Jefferson Lab, Fermilab and SLAC pooled their expertise for research and development on cryomodules. After constructing the cryomodules, Fermilab and Jefferson Lab tested each one extensively before the vessels were packed and shipped to SLAC by truck. The Jefferson Lab team also designed and helped procure the elements of the cryoplants.
“The LCLS-II project required years of effort from large teams of technicians, engineers and scientists from five different DOE laboratories across the U.S. and many colleagues from around the world,” says Norbert Holtkamp, SLAC deputy director and the project director for LCLS-II. “We couldn’t have made it to where we are now without these ongoing partnerships and the expertise and commitment of our collaborators.”
Toward first X-rays
Now that the cavities have been cooled, the next step is to pump them with more than a megawatt of microwave power to accelerate the electron beam from the new source. Electrons passing through the cavities will draw energy from the microwaves so that by the time the electrons have passed through all 37 cryomodules, they'll be moving close to the speed of light. Then they’ll be directed through the undulators, forcing the electron beam on a zigzag path. If everything is aligned just right – to within a fraction of the width of a human hair – the electrons will emit the world’s most powerful bursts of X-rays.
This is the same process that LCLS uses to generate X-rays. However, since LCLS-II uses superconducting cavities instead of warm copper cavities based on 60-year-old technology, it can can deliver up to a million pulses per second, 10,000 times the number of X-ray pulses for the same power bill.
Once LCLS-II produces its first X-rays, which is expected to happen later this year, both X-ray lasers will work in parallel, allowing researchers to conduct experiments over a wider energy range, capture detailed snapshots of ultrafast processes, probe delicate samples and gather more data in less time, increasing the number of experiments that can be performed. It will greatly expand the scientific reach of the facility, allowing scientists from across the nation and around the world to pursue the most compelling research ideas.
This project is supported by DOE’s Office of Science. LCLS is a DOE Office of Science user facility.

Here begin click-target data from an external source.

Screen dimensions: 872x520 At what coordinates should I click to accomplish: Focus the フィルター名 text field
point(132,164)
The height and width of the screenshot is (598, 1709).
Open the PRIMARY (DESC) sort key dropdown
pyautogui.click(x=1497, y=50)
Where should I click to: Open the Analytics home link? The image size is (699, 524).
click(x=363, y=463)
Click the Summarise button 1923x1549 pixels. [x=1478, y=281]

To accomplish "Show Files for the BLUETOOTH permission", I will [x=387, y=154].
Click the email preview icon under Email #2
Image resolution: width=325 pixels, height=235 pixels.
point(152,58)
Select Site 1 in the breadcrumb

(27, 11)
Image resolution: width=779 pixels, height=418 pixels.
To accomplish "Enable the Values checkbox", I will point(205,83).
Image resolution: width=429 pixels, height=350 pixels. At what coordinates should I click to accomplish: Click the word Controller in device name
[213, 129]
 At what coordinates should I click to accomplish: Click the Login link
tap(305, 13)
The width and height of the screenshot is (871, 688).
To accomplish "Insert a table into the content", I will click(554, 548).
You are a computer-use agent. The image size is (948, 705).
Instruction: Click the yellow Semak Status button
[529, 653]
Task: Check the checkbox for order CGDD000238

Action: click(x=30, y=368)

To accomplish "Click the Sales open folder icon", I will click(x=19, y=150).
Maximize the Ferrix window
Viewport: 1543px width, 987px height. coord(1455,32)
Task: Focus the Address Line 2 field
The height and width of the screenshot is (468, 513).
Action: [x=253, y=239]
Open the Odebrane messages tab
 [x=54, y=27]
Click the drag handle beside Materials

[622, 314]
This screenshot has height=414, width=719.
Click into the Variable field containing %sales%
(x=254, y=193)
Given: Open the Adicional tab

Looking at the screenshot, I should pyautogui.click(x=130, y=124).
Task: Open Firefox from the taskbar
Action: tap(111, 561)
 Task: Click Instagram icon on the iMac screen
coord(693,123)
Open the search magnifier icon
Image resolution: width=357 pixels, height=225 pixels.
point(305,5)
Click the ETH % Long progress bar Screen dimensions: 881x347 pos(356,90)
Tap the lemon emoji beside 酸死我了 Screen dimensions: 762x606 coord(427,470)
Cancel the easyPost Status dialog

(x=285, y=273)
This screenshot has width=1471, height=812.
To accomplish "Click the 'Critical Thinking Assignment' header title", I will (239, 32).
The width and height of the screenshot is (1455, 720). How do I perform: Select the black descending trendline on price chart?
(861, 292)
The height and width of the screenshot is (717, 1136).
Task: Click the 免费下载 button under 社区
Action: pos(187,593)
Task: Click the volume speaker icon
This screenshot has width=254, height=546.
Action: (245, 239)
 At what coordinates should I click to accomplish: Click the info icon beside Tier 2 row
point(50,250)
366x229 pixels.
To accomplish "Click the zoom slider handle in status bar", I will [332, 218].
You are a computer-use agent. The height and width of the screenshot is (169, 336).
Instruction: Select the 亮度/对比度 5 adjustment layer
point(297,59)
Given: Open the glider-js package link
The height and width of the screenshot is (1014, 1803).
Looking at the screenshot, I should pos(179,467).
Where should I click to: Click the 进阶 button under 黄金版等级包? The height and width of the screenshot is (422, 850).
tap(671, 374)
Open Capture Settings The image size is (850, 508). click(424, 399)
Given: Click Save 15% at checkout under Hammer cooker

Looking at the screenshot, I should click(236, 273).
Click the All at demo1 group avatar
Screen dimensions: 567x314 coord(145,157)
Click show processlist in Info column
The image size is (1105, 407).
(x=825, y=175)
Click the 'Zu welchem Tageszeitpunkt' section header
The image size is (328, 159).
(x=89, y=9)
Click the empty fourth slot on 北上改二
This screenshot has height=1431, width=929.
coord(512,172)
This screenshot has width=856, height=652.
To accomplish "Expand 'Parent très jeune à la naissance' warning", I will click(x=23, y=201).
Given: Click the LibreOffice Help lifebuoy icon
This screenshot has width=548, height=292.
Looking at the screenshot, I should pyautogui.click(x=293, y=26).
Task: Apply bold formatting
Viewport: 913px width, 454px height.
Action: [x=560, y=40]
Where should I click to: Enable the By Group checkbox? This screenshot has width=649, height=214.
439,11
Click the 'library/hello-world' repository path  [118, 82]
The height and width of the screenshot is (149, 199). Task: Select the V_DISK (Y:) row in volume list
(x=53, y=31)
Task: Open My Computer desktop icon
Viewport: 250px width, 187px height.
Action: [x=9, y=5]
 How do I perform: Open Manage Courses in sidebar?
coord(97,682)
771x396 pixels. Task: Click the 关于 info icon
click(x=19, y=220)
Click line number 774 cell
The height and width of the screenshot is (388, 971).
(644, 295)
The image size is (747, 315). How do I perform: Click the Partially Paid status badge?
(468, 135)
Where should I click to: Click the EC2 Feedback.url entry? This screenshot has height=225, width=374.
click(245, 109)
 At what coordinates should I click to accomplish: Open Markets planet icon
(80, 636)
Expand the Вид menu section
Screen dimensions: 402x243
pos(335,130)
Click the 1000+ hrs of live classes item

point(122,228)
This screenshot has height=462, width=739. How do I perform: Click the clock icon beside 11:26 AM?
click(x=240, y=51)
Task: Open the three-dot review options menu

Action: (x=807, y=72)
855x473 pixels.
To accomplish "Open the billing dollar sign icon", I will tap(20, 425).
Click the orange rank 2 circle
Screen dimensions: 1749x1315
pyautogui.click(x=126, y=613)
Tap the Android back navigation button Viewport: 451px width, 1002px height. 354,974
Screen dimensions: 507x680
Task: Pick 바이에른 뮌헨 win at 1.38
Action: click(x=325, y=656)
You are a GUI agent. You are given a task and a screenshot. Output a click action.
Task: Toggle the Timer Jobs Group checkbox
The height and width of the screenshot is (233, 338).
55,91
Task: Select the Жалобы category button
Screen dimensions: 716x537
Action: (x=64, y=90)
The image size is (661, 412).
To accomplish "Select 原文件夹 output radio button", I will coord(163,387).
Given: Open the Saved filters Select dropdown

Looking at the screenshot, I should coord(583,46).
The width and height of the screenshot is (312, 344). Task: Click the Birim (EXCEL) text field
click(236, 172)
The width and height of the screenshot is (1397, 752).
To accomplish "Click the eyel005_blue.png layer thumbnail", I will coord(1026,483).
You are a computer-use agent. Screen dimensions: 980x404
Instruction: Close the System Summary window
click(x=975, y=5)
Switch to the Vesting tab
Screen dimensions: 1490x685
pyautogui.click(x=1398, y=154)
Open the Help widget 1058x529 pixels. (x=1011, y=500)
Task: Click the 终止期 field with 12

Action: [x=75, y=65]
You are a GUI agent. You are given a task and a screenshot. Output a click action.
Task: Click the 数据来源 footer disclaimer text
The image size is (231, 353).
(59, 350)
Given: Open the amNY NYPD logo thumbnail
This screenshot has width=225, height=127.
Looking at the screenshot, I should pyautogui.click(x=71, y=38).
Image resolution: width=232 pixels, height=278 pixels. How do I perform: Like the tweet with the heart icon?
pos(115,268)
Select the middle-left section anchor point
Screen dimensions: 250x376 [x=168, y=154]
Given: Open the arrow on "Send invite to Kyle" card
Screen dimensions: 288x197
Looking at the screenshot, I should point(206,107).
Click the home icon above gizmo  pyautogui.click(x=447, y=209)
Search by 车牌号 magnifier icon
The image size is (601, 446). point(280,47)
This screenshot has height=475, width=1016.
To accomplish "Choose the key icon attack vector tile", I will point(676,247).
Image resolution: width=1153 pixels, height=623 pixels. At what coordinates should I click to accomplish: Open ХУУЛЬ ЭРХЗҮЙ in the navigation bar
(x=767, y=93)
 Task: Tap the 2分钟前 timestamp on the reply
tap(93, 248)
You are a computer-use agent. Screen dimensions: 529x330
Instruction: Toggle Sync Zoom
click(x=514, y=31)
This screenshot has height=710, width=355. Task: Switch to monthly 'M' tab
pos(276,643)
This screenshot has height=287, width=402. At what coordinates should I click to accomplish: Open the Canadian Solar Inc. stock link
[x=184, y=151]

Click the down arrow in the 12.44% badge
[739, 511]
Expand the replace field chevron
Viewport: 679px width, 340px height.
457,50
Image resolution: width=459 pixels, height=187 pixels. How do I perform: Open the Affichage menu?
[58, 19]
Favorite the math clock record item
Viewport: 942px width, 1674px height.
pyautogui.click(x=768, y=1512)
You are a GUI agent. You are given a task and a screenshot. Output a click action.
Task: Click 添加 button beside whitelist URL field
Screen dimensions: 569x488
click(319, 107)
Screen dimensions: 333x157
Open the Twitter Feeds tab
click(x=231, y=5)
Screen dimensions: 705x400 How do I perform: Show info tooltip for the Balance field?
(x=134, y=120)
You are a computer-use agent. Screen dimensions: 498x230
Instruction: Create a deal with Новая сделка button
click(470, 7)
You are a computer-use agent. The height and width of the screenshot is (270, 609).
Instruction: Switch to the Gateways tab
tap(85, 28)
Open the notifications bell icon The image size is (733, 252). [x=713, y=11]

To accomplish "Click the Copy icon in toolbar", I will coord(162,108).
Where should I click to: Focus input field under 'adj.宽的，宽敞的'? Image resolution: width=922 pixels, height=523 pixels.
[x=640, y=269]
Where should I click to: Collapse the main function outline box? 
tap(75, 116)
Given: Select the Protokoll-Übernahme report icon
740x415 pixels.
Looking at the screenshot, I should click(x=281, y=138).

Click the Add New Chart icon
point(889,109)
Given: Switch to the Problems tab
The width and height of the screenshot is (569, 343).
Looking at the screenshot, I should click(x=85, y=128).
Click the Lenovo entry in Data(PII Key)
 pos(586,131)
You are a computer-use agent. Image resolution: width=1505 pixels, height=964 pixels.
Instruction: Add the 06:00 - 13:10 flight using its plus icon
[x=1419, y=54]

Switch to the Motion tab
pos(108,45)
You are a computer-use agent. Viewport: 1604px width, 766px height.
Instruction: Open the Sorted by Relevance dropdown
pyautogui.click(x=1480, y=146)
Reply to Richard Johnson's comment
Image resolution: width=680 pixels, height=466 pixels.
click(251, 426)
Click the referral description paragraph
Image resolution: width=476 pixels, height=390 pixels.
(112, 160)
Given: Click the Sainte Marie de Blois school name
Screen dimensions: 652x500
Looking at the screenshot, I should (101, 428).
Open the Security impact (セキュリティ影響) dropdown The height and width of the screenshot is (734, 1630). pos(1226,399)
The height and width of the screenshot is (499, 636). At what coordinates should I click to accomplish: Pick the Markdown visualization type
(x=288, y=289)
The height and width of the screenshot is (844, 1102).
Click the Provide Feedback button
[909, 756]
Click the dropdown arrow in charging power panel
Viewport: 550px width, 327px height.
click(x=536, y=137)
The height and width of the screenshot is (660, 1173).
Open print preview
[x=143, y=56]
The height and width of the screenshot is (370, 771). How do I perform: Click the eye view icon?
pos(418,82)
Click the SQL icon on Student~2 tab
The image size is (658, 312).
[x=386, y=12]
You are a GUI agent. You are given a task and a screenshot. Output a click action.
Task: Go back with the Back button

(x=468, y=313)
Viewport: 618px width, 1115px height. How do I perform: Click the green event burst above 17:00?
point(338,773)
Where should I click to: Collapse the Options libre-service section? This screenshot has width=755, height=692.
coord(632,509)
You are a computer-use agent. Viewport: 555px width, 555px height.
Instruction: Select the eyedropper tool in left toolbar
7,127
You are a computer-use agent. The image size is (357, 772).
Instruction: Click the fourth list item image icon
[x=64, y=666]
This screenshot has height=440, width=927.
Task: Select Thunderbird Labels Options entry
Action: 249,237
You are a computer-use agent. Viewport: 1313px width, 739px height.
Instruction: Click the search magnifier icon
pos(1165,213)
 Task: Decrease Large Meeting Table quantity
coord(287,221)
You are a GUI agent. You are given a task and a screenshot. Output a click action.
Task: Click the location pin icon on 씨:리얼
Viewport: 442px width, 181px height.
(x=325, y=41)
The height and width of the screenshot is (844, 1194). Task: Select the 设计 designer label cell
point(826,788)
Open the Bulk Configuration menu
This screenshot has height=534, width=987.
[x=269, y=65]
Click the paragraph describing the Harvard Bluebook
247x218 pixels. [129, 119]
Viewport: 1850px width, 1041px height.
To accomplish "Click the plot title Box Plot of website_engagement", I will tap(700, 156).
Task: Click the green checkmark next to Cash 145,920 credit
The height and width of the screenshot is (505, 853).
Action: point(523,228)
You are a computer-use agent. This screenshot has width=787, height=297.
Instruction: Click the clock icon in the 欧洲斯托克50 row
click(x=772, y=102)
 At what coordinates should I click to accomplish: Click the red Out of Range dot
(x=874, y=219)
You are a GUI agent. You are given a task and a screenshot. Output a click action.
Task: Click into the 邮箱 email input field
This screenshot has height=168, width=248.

SLAC is a vibrant multiprogram laboratory that explores how the universe works at the biggest, smallest and fastest scales and invents powerful tools used by scientists around the globe. With research spanning particle physics, astrophysics and cosmology, materials, chemistry, bio- and energy sciences and scientific computing, we help solve real-world problems and advance the interests of the nation.
SLAC is operated by Stanford University for the U.S. Department of Energy’s Office of Science. The Office of Science is the single largest supporter of basic research in the physical sciences in the United States and is working to address some of the most pressing challenges of our time.